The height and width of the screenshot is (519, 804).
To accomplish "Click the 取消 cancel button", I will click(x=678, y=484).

---

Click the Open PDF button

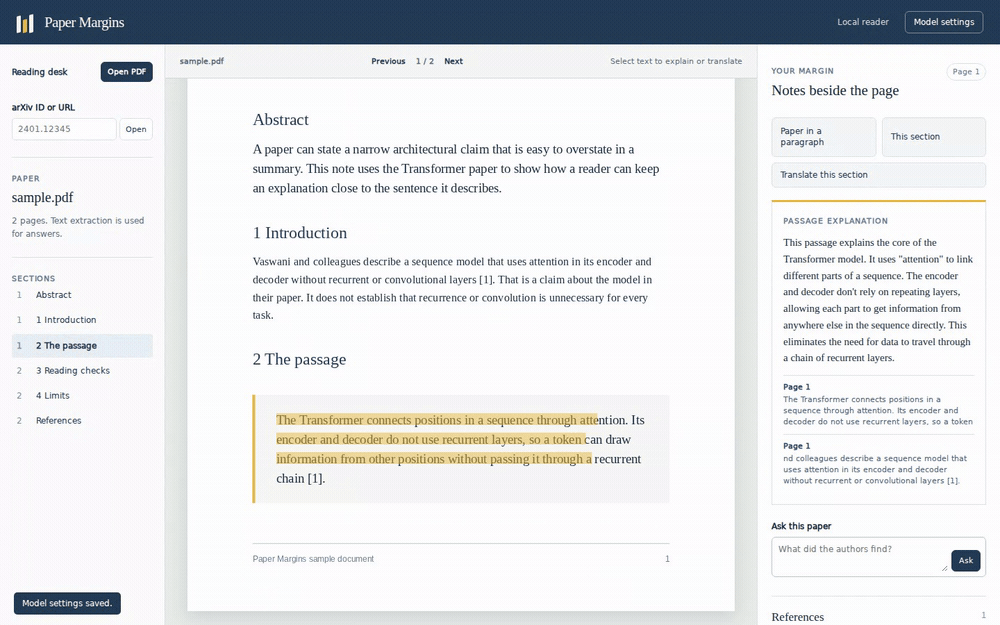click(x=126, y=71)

...

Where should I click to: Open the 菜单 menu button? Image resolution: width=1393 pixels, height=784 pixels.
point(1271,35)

- **Exercise objective**
Rewrite the records starting at the line that contains "The height and" and ending at the line that contains "will click(x=678, y=484).", with the requests kept as they are, shifting every coordinate in the answers by adding 87.

- **The response**
The height and width of the screenshot is (519, 804).
To accomplish "Click the 取消 cancel button", I will click(x=765, y=571).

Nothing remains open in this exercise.